Peanut Brittle is not only a buttery and crunchy addition to any holiday occasion, it is the perfect treat for sharing as an edible gift. It packages well and will last for up to two weeks when stored tightly covered. So whether you’re needing to ship a treat across the country or just walk it next-door to your neighbor, Peanut Brittle won’t disappoint.
A few Peanut Brittle Recipe notes and tips:
- When it comes to most recipes, having the proper tools on hand always makes for a better time in the kitchen, but that rule especially applies to candy making. Here are a few tools that will help the process go much more smoothly: candy thermometer, tall sided heavy bottom medium (about 3 qt) saucepan, silicone spatula, large 18×13-inch baking sheet, baking parchment or silicone liner (not wax paper)

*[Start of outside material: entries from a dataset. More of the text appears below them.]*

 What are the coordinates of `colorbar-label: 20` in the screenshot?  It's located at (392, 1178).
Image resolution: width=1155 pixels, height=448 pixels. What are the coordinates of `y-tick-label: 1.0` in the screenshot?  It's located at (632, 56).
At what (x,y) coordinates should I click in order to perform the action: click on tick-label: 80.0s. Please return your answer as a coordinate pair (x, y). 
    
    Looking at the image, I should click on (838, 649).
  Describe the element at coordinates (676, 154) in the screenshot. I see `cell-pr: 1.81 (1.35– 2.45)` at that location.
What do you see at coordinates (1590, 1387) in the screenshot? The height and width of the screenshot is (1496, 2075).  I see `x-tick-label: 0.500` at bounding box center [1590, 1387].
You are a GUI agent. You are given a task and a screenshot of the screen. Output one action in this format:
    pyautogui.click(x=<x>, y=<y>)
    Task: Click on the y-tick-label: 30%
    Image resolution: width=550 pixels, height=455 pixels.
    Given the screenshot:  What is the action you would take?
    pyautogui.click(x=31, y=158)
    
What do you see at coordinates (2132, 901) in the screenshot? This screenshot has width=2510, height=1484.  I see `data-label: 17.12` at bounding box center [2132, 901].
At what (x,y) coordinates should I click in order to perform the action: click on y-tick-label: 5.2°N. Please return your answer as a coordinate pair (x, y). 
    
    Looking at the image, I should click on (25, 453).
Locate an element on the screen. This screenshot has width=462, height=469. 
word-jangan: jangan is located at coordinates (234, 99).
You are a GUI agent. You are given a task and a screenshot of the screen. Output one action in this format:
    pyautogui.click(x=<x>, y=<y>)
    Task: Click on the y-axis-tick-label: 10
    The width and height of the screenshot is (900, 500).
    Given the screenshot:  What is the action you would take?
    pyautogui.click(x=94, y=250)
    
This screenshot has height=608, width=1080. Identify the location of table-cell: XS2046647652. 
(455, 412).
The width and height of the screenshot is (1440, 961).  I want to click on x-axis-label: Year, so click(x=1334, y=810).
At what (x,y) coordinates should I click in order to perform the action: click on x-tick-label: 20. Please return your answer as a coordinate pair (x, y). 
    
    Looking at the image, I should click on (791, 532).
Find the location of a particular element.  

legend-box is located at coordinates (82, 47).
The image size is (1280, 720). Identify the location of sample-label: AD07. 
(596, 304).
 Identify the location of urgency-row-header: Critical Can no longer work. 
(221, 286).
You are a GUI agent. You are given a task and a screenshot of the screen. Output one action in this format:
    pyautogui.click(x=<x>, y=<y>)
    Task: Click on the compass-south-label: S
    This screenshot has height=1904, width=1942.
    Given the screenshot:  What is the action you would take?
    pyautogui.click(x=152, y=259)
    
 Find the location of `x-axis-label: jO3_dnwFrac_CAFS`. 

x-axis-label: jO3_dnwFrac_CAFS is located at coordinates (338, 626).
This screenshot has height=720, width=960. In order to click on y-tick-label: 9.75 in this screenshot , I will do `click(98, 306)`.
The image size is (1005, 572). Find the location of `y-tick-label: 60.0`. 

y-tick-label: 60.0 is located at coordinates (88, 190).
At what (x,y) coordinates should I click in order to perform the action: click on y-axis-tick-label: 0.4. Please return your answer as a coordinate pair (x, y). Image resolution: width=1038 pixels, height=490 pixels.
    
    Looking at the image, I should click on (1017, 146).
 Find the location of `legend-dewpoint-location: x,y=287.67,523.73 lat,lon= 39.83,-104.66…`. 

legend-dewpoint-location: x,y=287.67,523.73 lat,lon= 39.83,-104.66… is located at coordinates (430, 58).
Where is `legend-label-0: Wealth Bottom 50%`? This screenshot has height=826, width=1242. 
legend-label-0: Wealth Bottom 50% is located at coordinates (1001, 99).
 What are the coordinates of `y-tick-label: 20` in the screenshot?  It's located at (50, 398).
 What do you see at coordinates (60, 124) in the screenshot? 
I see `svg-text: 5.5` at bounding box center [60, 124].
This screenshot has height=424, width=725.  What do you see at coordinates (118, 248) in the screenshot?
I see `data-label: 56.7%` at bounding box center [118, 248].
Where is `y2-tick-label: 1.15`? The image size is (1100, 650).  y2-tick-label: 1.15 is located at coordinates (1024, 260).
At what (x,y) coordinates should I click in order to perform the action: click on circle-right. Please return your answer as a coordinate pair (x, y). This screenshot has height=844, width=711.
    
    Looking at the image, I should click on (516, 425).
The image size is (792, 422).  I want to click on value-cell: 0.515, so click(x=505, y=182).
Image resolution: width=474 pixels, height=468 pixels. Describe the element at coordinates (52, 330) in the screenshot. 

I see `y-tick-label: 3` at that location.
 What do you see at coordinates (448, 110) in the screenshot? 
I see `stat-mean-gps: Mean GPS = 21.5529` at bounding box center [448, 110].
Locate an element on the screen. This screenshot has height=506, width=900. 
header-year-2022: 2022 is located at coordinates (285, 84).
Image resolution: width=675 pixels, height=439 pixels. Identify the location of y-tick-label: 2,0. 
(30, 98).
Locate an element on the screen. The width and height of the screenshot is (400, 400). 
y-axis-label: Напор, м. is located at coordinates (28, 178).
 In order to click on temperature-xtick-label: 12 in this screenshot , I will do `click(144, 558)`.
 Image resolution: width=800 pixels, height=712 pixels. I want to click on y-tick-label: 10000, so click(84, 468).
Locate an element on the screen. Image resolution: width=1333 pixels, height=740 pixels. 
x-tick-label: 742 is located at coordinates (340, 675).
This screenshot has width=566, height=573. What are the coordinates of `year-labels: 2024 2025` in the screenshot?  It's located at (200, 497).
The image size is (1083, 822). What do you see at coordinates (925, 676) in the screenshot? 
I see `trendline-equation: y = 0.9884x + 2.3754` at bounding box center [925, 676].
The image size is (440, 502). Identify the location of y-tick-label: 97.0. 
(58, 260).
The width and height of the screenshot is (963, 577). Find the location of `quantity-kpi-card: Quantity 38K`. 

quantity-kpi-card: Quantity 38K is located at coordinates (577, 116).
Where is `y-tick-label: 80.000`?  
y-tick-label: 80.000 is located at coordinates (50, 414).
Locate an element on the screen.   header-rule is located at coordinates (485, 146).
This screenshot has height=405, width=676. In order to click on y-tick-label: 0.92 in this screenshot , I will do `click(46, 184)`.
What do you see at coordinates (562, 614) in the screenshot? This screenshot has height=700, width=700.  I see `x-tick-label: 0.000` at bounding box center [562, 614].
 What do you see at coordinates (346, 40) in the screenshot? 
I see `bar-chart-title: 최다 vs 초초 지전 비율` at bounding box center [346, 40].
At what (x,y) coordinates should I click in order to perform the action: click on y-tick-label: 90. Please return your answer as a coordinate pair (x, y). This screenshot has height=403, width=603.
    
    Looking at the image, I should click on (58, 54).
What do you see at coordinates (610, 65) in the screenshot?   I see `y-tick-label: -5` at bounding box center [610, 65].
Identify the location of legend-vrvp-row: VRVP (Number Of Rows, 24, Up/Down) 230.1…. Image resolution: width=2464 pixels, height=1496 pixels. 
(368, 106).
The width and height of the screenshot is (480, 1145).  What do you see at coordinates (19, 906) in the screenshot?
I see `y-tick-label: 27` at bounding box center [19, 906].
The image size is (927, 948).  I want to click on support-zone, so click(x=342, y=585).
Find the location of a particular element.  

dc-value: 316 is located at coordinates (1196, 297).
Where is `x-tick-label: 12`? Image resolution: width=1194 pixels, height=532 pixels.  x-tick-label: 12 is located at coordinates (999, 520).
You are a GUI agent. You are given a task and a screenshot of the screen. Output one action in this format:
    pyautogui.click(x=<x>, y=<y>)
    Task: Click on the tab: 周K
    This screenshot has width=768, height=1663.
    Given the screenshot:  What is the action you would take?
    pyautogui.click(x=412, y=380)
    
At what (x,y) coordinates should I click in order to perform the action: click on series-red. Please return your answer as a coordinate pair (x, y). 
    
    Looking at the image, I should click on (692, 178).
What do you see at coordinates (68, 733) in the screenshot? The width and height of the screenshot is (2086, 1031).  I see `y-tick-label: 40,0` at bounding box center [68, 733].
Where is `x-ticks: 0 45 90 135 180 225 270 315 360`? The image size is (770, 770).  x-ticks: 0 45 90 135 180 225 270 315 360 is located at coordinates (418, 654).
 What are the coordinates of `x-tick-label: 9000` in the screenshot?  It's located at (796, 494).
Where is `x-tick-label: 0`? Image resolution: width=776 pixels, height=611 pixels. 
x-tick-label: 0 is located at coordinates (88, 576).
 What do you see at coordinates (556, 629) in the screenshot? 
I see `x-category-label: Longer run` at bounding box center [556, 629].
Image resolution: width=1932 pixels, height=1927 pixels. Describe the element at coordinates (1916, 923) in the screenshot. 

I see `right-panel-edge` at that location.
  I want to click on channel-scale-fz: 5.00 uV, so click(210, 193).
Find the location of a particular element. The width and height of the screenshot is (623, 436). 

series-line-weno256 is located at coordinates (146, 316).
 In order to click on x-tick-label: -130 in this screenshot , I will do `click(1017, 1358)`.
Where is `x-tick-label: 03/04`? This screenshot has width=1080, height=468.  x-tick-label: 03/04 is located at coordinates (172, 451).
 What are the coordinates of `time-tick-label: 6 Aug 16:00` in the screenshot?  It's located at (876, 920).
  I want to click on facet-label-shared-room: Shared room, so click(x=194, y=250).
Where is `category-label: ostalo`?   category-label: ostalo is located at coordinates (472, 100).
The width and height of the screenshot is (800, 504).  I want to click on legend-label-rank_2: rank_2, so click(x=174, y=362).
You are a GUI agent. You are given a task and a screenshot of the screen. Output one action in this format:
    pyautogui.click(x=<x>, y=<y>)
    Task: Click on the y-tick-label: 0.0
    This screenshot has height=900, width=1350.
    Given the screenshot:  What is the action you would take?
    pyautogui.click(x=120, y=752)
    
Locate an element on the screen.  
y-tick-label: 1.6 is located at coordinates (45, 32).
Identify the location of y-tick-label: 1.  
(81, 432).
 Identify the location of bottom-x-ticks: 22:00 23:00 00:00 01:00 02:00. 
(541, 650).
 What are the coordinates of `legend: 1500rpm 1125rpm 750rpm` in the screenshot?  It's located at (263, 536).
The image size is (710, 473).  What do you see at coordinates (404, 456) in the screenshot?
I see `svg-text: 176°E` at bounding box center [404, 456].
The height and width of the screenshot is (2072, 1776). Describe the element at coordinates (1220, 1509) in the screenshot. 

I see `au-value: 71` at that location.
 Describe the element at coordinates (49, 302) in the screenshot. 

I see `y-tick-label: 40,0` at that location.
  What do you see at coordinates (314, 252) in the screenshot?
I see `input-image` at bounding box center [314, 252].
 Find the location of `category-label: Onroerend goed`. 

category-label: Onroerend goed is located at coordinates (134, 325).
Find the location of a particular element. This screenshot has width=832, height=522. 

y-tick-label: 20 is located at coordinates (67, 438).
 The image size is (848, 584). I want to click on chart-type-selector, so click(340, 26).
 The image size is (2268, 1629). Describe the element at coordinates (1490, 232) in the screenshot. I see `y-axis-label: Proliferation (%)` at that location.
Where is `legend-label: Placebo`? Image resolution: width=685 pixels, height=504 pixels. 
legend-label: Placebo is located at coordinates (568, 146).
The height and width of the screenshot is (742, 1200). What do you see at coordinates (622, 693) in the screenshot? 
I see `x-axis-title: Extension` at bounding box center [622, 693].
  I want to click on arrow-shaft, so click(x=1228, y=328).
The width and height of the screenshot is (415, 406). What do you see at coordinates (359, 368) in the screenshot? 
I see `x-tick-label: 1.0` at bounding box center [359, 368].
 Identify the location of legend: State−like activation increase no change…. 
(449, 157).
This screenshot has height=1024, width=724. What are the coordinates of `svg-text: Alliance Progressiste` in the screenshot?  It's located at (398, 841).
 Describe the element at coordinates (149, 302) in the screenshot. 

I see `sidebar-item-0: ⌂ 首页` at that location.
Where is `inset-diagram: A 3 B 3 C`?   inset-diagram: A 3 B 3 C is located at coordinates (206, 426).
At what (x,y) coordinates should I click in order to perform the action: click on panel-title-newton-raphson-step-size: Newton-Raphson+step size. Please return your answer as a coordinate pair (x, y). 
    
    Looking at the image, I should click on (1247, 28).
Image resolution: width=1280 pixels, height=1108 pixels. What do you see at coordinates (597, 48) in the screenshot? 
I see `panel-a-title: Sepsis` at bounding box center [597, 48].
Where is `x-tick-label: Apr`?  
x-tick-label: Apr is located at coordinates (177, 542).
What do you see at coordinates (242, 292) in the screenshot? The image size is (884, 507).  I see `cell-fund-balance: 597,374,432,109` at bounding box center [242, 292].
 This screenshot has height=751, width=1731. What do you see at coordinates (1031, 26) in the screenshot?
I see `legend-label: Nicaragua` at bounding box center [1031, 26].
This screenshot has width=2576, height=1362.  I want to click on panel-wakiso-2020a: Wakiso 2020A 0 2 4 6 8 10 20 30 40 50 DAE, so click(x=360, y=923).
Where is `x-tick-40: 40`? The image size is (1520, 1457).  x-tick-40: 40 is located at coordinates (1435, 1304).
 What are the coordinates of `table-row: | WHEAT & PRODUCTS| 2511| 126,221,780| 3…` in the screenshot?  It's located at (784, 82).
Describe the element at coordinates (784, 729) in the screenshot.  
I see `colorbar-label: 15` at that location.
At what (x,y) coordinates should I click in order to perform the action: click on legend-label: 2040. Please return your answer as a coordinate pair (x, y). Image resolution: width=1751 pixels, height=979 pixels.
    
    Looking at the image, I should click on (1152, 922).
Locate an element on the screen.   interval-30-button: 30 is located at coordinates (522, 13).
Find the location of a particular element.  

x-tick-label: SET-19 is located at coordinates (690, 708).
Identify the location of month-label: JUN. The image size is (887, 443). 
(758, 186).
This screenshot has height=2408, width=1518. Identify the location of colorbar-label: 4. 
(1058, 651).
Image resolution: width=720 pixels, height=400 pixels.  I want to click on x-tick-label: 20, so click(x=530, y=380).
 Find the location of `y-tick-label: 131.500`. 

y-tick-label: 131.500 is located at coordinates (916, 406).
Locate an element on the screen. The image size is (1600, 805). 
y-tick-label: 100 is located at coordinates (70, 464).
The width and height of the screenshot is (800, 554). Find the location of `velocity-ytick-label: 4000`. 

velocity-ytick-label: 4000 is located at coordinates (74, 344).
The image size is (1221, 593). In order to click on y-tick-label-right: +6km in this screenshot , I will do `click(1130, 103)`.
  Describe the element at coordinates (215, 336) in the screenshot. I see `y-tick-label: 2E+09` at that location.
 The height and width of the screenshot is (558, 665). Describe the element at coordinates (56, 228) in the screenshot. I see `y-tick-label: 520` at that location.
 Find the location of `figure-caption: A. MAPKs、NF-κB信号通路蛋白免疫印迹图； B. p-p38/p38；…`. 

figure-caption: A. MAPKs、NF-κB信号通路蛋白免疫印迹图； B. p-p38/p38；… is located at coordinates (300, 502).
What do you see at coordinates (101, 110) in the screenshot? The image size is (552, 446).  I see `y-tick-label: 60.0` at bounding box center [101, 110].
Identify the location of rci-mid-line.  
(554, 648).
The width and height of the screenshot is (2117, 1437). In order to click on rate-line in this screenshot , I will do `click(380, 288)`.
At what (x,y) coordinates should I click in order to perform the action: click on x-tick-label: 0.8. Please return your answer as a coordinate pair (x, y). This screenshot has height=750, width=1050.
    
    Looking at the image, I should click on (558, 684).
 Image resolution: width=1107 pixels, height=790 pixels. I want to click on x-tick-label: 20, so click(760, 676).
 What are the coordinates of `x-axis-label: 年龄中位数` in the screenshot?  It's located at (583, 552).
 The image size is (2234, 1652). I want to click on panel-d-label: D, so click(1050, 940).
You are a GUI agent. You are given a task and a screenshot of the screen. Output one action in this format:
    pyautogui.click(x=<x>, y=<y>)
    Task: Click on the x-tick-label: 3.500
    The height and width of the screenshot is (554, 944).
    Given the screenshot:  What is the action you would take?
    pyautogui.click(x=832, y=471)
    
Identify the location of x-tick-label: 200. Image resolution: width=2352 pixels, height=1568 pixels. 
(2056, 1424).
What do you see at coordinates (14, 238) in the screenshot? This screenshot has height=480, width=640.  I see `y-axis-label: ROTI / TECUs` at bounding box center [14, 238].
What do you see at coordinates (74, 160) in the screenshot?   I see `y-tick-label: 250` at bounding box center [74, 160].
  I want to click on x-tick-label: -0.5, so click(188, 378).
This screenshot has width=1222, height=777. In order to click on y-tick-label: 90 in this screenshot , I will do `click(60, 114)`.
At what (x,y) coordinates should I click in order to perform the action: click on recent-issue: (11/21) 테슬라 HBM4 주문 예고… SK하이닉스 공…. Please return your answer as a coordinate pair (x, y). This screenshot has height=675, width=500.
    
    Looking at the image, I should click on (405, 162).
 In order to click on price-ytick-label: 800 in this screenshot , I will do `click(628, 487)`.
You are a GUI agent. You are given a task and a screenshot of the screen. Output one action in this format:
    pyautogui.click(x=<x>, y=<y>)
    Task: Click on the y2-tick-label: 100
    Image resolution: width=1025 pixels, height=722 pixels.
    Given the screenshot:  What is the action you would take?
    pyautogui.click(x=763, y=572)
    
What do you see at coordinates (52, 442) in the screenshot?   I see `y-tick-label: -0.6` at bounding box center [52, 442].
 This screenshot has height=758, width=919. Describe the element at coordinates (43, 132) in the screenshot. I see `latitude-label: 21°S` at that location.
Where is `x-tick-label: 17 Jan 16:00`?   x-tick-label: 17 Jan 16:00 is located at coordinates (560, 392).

- Have all ingredients measured out and ready to go before beginning to cook the brittle. Once temperatures reach 280-degrees F, things progress pretty fast.
- This is a very hot process. Be careful when adding in salt and vanilla and then again with the baking soda as the mixture will bubble and foam up, releasing lots of steam.
Check out these other recipe for sweet treats that are perfect for the holidays:
- Pistachio Chocolate Bark Recipe
- Chocolate Chip Cookie Dough Truffles Recipe
- Chocolate Peanut Butter Balls Recipe
Peanut Brittle Recipe
Peanut Brittle Recipe
This buttery nutty treat makes a perfect edible gift for the holidays.
Ingredients
- 2 cups granulated sugar
- 1 cup light corn syrup
- 1/2 cup water
- 1/2 cup (1 stick) butter, cut up
- 1/2 teaspoon salt
- 1 teaspoon vanilla extract
- 2 cups unsalted dry roasted peanuts
- 1 teaspoon baking soda
Instructions
- Line one (18x13-inch) baking sheet with baking parchment paper (NOT wax paper), silicone baking liner, or butter pan very well. Set aside. Read through the notes below before proceeding.
- In a medium heavy saucepan combine sugar, corn syrup and water. Bring to a boil over medium-high heat, stirring occasionally, until sugar is dissolved.
- Insert candy thermometer, being careful not to let it touch the bottom of the pan.
- Add butter; continue cooking, stirring occasionally.
- When candy thermometer reaches 280-degrees F, stir in salt, vanilla extract and peanuts; continue cooking, stirring constantly. Be careful as the additions will cause mixture to bubble up.
- When candy thermometer reaches 300-degrees F, remove pan from heat and stir in baking soda. Be careful as baking soda will cause mixture to foam up.
- Quickly and carefully pour mixture onto prepared baking sheet. Using a rubber spatula, quickly spread brittle evenly across baking sheet. Allow to cool.
- Once brittle has completely cooled, break into pieces, and store in air-tight containers for up to 2 weeks.
Notes
When it comes to most recipes, having the proper tools on hand always makes for a better time in the kitchen, but that rule especially applies to candy making. Here are a few tools that will help the process go much more smoothly: candy thermometer, tall sided heavy bottom medium (about 3 qt) saucepan, silicone spatula, large 18x13-inch baking sheet, baking parchment or silicone liner (not wax paper)
Have all ingredients measured out and ready to go before beginning to cook the brittle. Once temperatures reach 280-degrees F, things progress pretty fast. This is a very hot process.
Be careful when adding in salt and vanilla, and then again with the baking soda as the mixture will bubble and foam up, releasing lots of steam.
Can maple syrup be used in place of corn syrup?
I do not know as I have not tried that.
This recipe looks easy and delicious, can i double or even triple this recipe? Thank you for your time😊
You can double or triple it but I personally have better consistency cooking the original amount. I would love to hear if you try it and how it works for you.
Can you use salted nuts with the same results???